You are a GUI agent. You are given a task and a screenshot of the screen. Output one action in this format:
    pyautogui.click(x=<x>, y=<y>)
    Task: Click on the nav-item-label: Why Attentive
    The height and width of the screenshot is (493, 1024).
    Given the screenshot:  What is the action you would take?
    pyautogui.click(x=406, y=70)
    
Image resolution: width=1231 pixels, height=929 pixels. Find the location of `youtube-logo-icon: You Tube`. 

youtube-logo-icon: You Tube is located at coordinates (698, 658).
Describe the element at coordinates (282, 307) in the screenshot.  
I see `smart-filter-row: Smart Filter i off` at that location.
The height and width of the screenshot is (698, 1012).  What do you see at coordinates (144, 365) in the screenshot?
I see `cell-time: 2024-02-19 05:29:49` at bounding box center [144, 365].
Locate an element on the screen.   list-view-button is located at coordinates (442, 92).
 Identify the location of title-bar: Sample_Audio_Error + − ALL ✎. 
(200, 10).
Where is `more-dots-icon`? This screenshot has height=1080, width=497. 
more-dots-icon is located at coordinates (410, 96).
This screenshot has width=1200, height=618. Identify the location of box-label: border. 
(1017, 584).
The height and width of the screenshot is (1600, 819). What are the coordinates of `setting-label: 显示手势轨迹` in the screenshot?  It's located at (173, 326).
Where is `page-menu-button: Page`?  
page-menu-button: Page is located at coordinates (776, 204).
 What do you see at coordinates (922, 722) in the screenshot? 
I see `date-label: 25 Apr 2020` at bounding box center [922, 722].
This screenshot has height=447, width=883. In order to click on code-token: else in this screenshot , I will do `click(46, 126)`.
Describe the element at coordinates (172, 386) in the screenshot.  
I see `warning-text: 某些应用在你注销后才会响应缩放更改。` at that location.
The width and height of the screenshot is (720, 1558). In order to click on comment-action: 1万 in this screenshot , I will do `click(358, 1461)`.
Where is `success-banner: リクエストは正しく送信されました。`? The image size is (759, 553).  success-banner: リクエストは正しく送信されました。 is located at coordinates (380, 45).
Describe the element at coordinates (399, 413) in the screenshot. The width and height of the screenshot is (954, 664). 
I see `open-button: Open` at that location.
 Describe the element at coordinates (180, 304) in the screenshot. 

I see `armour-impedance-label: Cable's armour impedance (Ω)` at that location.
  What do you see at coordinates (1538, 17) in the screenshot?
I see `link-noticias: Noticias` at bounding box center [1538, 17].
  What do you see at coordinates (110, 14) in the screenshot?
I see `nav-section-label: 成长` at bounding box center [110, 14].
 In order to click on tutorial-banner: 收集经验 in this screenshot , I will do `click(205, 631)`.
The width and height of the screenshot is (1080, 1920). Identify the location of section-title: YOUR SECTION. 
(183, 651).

| Work request |
Please copy every one of the rows above word for word, keeping their order.

| Answer box |
You are a GUI agent. You are given a task and a screenshot of the screen. Output one action in this format:
    pyautogui.click(x=<x>, y=<y>)
    Task: Click on the nav-item-label: Why Attentive
    The height and width of the screenshot is (493, 1024).
    Given the screenshot:  What is the action you would take?
    pyautogui.click(x=406, y=70)
    
Image resolution: width=1231 pixels, height=929 pixels. Find the location of `youtube-logo-icon: You Tube`. 

youtube-logo-icon: You Tube is located at coordinates (698, 658).
Describe the element at coordinates (282, 307) in the screenshot.  
I see `smart-filter-row: Smart Filter i off` at that location.
The height and width of the screenshot is (698, 1012).  What do you see at coordinates (144, 365) in the screenshot?
I see `cell-time: 2024-02-19 05:29:49` at bounding box center [144, 365].
Locate an element on the screen.   list-view-button is located at coordinates (442, 92).
 Identify the location of title-bar: Sample_Audio_Error + − ALL ✎. 
(200, 10).
Where is `more-dots-icon`? This screenshot has height=1080, width=497. 
more-dots-icon is located at coordinates (410, 96).
This screenshot has width=1200, height=618. Identify the location of box-label: border. 
(1017, 584).
The height and width of the screenshot is (1600, 819). What are the coordinates of `setting-label: 显示手势轨迹` in the screenshot?  It's located at (173, 326).
Where is `page-menu-button: Page`?  
page-menu-button: Page is located at coordinates (776, 204).
 What do you see at coordinates (922, 722) in the screenshot? 
I see `date-label: 25 Apr 2020` at bounding box center [922, 722].
This screenshot has height=447, width=883. In order to click on code-token: else in this screenshot , I will do `click(46, 126)`.
Describe the element at coordinates (172, 386) in the screenshot.  
I see `warning-text: 某些应用在你注销后才会响应缩放更改。` at that location.
The width and height of the screenshot is (720, 1558). In order to click on comment-action: 1万 in this screenshot , I will do `click(358, 1461)`.
Where is `success-banner: リクエストは正しく送信されました。`? The image size is (759, 553).  success-banner: リクエストは正しく送信されました。 is located at coordinates (380, 45).
Describe the element at coordinates (399, 413) in the screenshot. The width and height of the screenshot is (954, 664). 
I see `open-button: Open` at that location.
 Describe the element at coordinates (180, 304) in the screenshot. 

I see `armour-impedance-label: Cable's armour impedance (Ω)` at that location.
  What do you see at coordinates (1538, 17) in the screenshot?
I see `link-noticias: Noticias` at bounding box center [1538, 17].
  What do you see at coordinates (110, 14) in the screenshot?
I see `nav-section-label: 成长` at bounding box center [110, 14].
 In order to click on tutorial-banner: 收集经验 in this screenshot , I will do `click(205, 631)`.
The width and height of the screenshot is (1080, 1920). Identify the location of section-title: YOUR SECTION. 
(183, 651).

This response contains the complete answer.